Hi David! Great to hear from you! Thank you for your message! I agree with your comment about changing your diet rather than going on a diet but I wanted to try this to get me started. So far it’s been miserable (I’m not going to lie) but it’s a means to an end. I’m now very interested in Keto, how did you find adapting to it? I’ll be honest and say I don’t know anything about it so I’ll do some research. My biggest issue is I LOVE CARBS! Bread, rice, pasta, potatoes and cereal… And, I’ll eat them any time of day lol! Another issue is my job, with travelling alot I am often eating on the move and getting things balanced isn’t easy. I also have an incredibly sweet tooth! I am sorry to hear about your health issues but am glad to hear that you’re doing well! As always, I apprecaite you getting in touch!

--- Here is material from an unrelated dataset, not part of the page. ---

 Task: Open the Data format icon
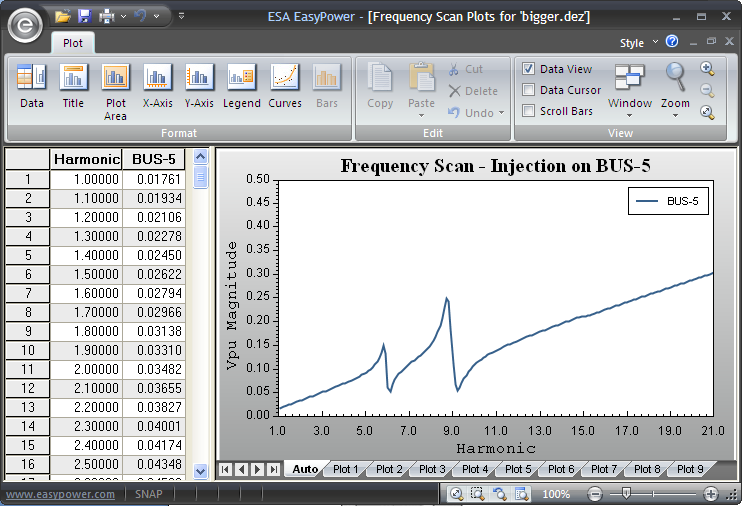coord(32,86)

You’re a braver man than me. !!
I’m already a Type 2 diabetic with the usual excess weight. My worry with a juice diet is sugar. Fruit juices are often higher in sugar than is healthy for me. Just speculating, but if you do a juice fast then maybe the weight loss is from off the charts blood glucose levels. Effective but not very healthy.
I was kinda worried about the sugar intake too but the juices are only around 33% fruit. The majority of the recipes are water, leafy vegetables (such as spinach, kale or lettuce), flaxseed and then fruit. Each juice is different so you never bulk up too much on any one item. You’re also able to eat other foods such as eggs or vegetables.